Top marks to Labour for its green manifesto

The Labour Party is to be applauded for its fantastic Green Manifesto which includes plans to plant two billion trees in Britain by 2040.

On current estimates at least a billion of these will be needed to replace the trees felled by the Liberal Democrats in order to produce the volume of spurious and misleading ‘literature’ currently being splurged across York Outer.

Only Labour has a realistic chance of supplanting the incumbent Tory, yet the Lib Dems’ vain attempts to bamboozle the electorate risk damaging that chance and allowing Julian Sturdy to retain his seat. This merely proves, once again, that the Lib Dems can’t see the wood for the trees.

Edward Mitten,

Disability Labour activist,

Calf Close, Haxby, York

Vote Labour for a return to Winter of Discontent

I was a child of the Seventies with its strikes, rotting rubbish piling up and the dubious delight of the power cuts which we children thought were exciting and fun but were anything but for the parents!

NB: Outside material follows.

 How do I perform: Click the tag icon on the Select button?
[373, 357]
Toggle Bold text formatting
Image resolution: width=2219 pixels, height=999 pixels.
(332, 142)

A vote for the Labour Party under Corbyn is a vote to return to the days of the Winter of Discontent with its strikes, gloom and the rise and inevitable fall of the power of the unions.

P Beaumont,

York Road,

Kirk Hammerton

Labour, not the Tories, are to blame for traffic jams

So, Mr Corbyn got stuck in traffic while attempting to join a march and rally in York and Rachael Maskell said it was a result of failed Government and council transport policies (Traffic stops Corbyn going to packed rally, December 2).

History is a wonderful thing. When you look back to the late 1980s and 1990s it was a Labour council from 1982 onwards that should have pushed for the outer ring road to have four lanes and flyovers not two lanes and roundabouts. It was the Labour-controlled council that sold off the properties for the proposed inner ring road.

I’d say to Rachael Maskell, before blaming anybody do your homework and put the blame where it belongs.

P Sadd,

Huntington Road, York

Tory complacency could cost them the election

Conservatives do well to be concerned that voter complacency over their current lead may ultimately cost them the election.

Boris may not be everyone’s perfect cup of tea, but let no one be deceived as to the alternative that we will get. Behind the genial grandpa mask is one of the most hard-Left Labour leaders ever.

An increasing number of voters have no experience of the misery of the socialist governments of the Seventies, when unions had unchecked power and could inflict winters without heat, light, or public transport due to coal, electricity, and rail strikes.

Many first-time voters will not even remember the terrible mess the previous Labour government left the country in.

Anyone lulled into complacency by a seemingly soft socialist Labour party with low poll ratings should be aware that we could easily end up with the most Marxist government that the country has experienced for decades. The middle ground is not a safe place to dither.

M Oliver,

Wetherby Road, Harrogate

You’re right, Keith - the Tories are ruthless

Keith Massey (Letters, November 30) praises Boris Johnson for having been ruthless.

Yes, along with his fellow Conservatives he has been ruthless with the young, the old, the poor, the disabled, the homeless, the jobless, hardworking families, doctors, nurses, police, prison and probation staff, firefighters, teachers, the Windrush generation… the list goes on.

Thank you Keith for reminding us that it’s high time to Get Boris Done and get Boris out.

John Heawood,

Eastward Avenue, York

Lib Dem propaganda leaflets are overkill

Eighty years ago during the so-called ‘Phoney War’ RAF Bomber Command dropped millions of propaganda leaflets on Germany under the code name ‘Nickel’...litter rather than bombs! Many of the aircraft involved operated from Yorkshire bases.

The Lib Dems have been up to something similar as the General Election approaches, certainly in our neck of the woods.

Their ‘paper war’ and ‘blitz on trees’ have reached such a pitch that my interest has diminished which I don’t think was the idea. I can only conclude that this excessive zeal is becoming counter-productive.

The word ‘overkill’ springs to mind. Our letter box is getting tired! Just too much ‘bumph’!